Stored data:
- Opening Delimiter -
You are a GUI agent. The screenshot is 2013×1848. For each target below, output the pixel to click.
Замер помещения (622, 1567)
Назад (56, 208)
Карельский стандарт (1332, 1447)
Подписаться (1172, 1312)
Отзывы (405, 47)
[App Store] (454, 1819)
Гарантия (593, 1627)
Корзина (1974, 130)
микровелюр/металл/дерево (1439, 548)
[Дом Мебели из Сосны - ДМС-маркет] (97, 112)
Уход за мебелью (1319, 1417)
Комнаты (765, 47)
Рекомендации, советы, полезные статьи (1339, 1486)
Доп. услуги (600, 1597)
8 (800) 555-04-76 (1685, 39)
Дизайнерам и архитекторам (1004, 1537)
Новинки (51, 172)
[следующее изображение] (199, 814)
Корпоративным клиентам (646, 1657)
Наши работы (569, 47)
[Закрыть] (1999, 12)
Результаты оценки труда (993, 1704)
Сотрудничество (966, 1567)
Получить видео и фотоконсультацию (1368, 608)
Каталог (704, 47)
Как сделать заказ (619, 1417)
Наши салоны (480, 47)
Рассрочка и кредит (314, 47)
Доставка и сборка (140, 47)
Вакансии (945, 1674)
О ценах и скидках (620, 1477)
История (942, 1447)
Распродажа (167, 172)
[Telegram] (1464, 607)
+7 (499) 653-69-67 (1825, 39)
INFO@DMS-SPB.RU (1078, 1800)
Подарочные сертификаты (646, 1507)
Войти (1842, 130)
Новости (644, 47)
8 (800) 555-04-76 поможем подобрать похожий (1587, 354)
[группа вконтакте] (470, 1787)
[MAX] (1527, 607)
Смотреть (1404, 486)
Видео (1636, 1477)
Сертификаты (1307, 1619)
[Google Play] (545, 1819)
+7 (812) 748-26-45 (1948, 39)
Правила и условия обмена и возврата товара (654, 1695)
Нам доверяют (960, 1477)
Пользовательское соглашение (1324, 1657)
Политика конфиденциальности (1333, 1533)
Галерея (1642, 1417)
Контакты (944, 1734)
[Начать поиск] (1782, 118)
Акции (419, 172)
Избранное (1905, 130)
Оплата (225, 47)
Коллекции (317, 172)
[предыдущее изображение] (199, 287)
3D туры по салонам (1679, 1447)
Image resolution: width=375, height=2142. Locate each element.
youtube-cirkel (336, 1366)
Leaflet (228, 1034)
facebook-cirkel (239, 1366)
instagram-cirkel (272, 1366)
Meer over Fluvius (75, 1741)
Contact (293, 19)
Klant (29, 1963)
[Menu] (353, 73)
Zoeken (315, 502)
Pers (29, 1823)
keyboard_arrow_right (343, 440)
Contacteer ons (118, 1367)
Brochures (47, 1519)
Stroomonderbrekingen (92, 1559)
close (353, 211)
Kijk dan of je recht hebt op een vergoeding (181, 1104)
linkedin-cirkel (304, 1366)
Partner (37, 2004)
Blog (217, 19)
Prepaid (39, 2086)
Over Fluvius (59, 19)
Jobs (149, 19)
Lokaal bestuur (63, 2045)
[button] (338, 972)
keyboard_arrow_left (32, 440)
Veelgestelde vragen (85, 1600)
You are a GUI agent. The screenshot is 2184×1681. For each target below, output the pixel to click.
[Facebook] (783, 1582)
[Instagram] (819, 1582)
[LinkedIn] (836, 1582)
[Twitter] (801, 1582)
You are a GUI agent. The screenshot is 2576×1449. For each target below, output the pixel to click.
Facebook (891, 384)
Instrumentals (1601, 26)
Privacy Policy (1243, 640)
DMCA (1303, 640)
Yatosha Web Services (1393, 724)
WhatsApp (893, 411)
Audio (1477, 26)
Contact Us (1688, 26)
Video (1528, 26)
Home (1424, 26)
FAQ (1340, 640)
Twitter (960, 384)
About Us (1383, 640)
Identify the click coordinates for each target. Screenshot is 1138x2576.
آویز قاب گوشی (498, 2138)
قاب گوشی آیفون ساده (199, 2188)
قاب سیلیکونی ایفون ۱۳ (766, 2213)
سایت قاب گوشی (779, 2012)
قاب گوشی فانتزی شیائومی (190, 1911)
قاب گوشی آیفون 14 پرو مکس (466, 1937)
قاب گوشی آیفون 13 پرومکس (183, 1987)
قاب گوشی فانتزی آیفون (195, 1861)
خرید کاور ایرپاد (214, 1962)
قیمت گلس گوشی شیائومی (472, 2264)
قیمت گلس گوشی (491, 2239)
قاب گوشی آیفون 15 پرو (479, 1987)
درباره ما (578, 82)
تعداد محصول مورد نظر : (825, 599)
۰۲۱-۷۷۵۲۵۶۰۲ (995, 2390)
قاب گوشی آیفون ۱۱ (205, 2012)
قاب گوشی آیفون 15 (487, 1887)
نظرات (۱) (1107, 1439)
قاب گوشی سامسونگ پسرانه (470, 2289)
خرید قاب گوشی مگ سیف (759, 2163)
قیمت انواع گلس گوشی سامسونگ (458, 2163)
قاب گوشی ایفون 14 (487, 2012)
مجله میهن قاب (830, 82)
- Closing Delimiter -
Exercise instructions: What you return must be an exact retyping of the lines above starting at the line with "Доставка и сборка (140, 47)" and ending at the line with "[группа вконтакте] (470, 1787)", and nothing besides.

Answer to this exercise:
Доставка и сборка (140, 47)
Вакансии (945, 1674)
О ценах и скидках (620, 1477)
История (942, 1447)
Распродажа (167, 172)
[Telegram] (1464, 607)
+7 (499) 653-69-67 (1825, 39)
INFO@DMS-SPB.RU (1078, 1800)
Подарочные сертификаты (646, 1507)
Войти (1842, 130)
Новости (644, 47)
8 (800) 555-04-76 поможем подобрать похожий (1587, 354)
[группа вконтакте] (470, 1787)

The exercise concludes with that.